Cook County Treasurer
- In office 1861–1865
- Preceded by: Augustus H. Boyden
- Succeeded by: Jesse M. Allen

City Marshall of Chicago
- In office March 1, 1859 – March 5, 1860
- Mayor: John C. Haines
- Preceded by: James M. Donnelly
- Succeeded by: Iver Lawson

Personal details
- Born: December 7, 1828 Gerstheim, France
- Died: April 6, 1915 (aged 86)

= Jacob Rehm =

Jacob Rehm (December 7, 1828 – April 6, 1915) was a policeman, politician, and businessman served several tenures as the head of the Chicago Police Department. He also served as Cook County treasurer from 1861 through 1865.

He was also involved in crime schemes, being sentenced to six months of prison in 1876 for his role in Chicago's segment of the Whiskey Ring.

Rehm later was involved in building and operating streetcars on the city's North Side.

==Early life==
Rehm was born December 7, 1828, in Gerstheim, located in the Alsace region of France.

In 1840, at the age of twelve, he immigrated with his parents to Chicago.

==First tenure in the police department (1855–1860)==
In 1855, Rehm was appointed Chicago's street commissioner. That same year, Rehm was appointed the Chicago Police Department's first deputy superintendent in 1855. He also became the Police Captain of the North Side.

In 1857, Rehm briefly served as First Lieutenant.

In 1858, he became the City Hall Police Captain.

From March 1, 1859, through March 5, 1860, Rehm served as City Marshall, the head of the Chicago Police Department.

After resigning from the police force in 1860, he worked with a brewery.

==Tenure as county treasurer (1861–1865), and second tenure in the police department (1861–1863)==
From 1861 through 1865, he served as Cook County treasurer

On March 27, 1861, Rehm was appointed by the newly-established police board as Deputy Superintendent of Police.

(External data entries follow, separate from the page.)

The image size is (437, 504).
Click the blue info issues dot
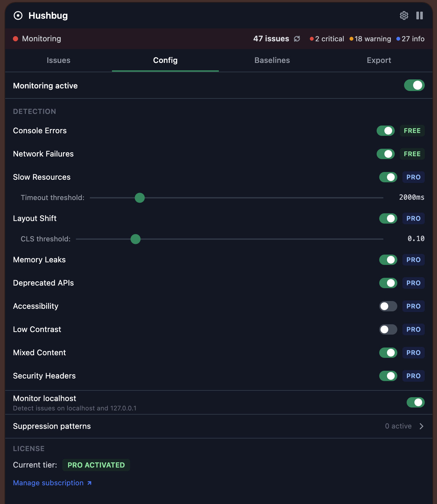pos(398,39)
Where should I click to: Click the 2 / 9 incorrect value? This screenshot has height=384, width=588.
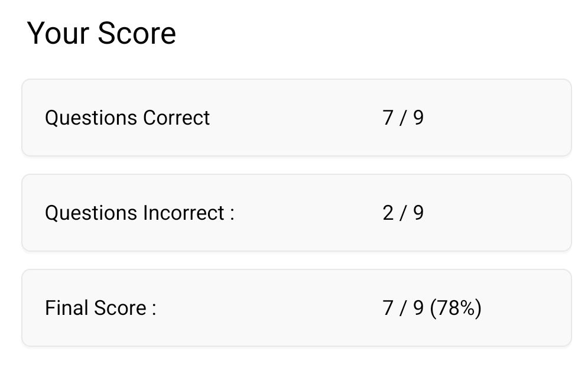tap(403, 213)
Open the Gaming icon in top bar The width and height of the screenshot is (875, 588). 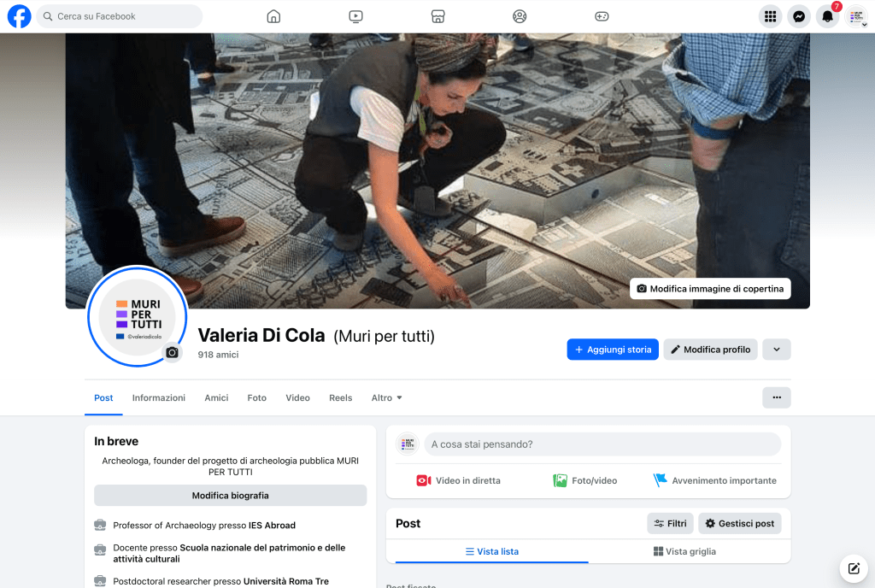[602, 16]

This came after the department had ended the position of City Marshall, but before they had yet to appoint a General Superintendent of Police to be the new head of police. This put Rehm as a de facto head of the police force. On April 6, the board appointed Cyrus P. Bradley to assist Rehm in supervising the police force. They, effectively, jointly headed the police force until April 23, when the board appointed Bradley the General Superintendent of Police. Rehm worked with Bradley to create a more effective police force, aiming to create a professional force with a standardized image. Together, they introduced physical requirements for all men hired for the force. They also reintroduced police uniforms, creating uniforms copied after those of the New York City Metropolitan Police. They put into place rules about what facial hair policemen would be permitted to sport. Rehm and Bradley also acquired reputations for severely disciplining their men.

Rehm succeeded Bradley as the general superintendent of police, serving from February 20, 1863, until July 3, 1863. After this, he became involved with a brewery again, and founded his own brewery in 1865 which bore his name.

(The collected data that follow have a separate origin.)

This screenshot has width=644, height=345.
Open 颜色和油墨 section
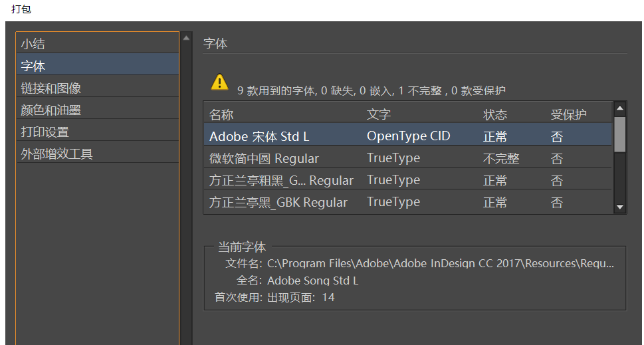tap(51, 110)
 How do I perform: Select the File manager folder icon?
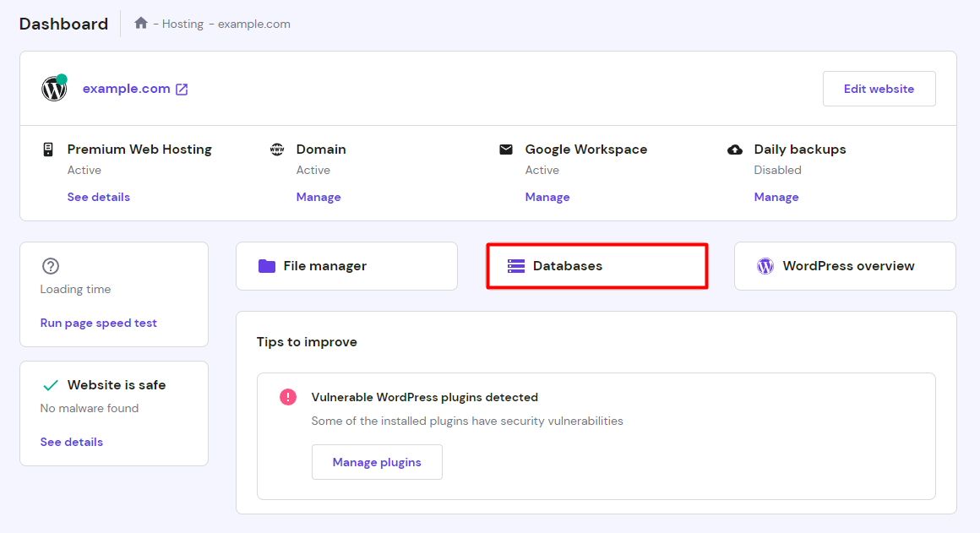point(265,265)
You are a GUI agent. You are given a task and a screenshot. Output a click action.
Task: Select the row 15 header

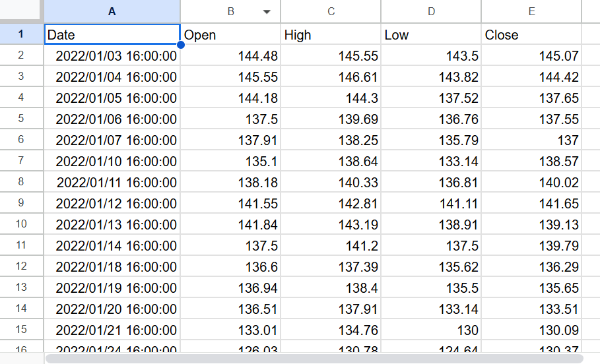pos(21,330)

==Third tenure in the police department (1865–1872)==
After William Turtle resigned as general superintendent of police in November 1865, and Rehm was appointed to the position again. He served until 1871. He served on an interim basis from November 1865 until January 13, 1866, after which point he was appointed permanently. In 1867, a major labor strike occurred in Chicago over demands for an eight-hour day, and Rehm was tasked with keeping the peace.

On February 8, 1869, he was appointed to additionally serve a five-year term as an inaugural commissioner of Lincoln Park.

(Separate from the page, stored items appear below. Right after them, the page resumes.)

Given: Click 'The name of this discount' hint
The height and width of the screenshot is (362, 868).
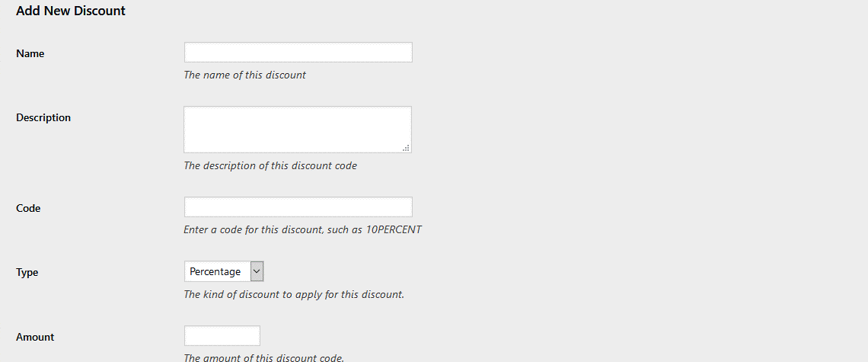Looking at the screenshot, I should pyautogui.click(x=244, y=75).
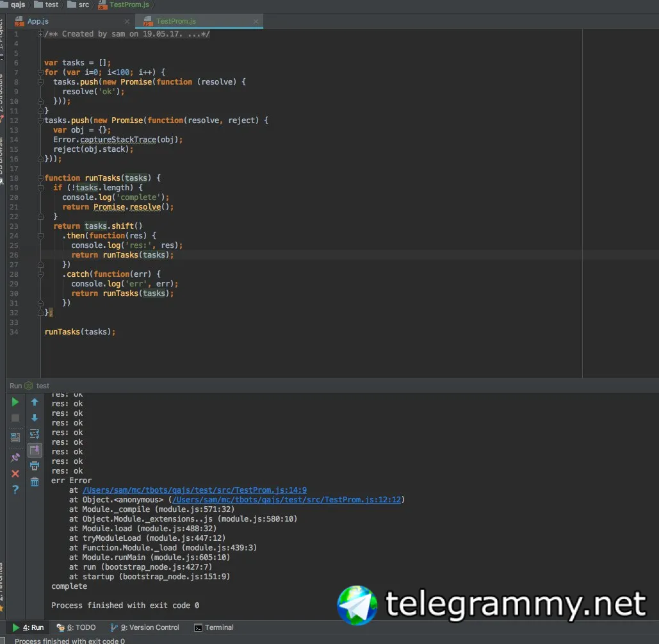Screen dimensions: 659x644
Task: Toggle the scroll to end button
Action: pyautogui.click(x=35, y=450)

Beginning in 1871, Rehm joined the Chicago Police Board. He retired from the board in May of the following year. He was replaced on the board by Ernest Klokke.

In the 1871 municipal elections, he was involved with the "Fireproof" ticket, which elected Joseph Medill in the mayoral race.

In 1872, Rehm (at the time a sergeant) was forced to resign from the police force after improperly releasing a prisoner.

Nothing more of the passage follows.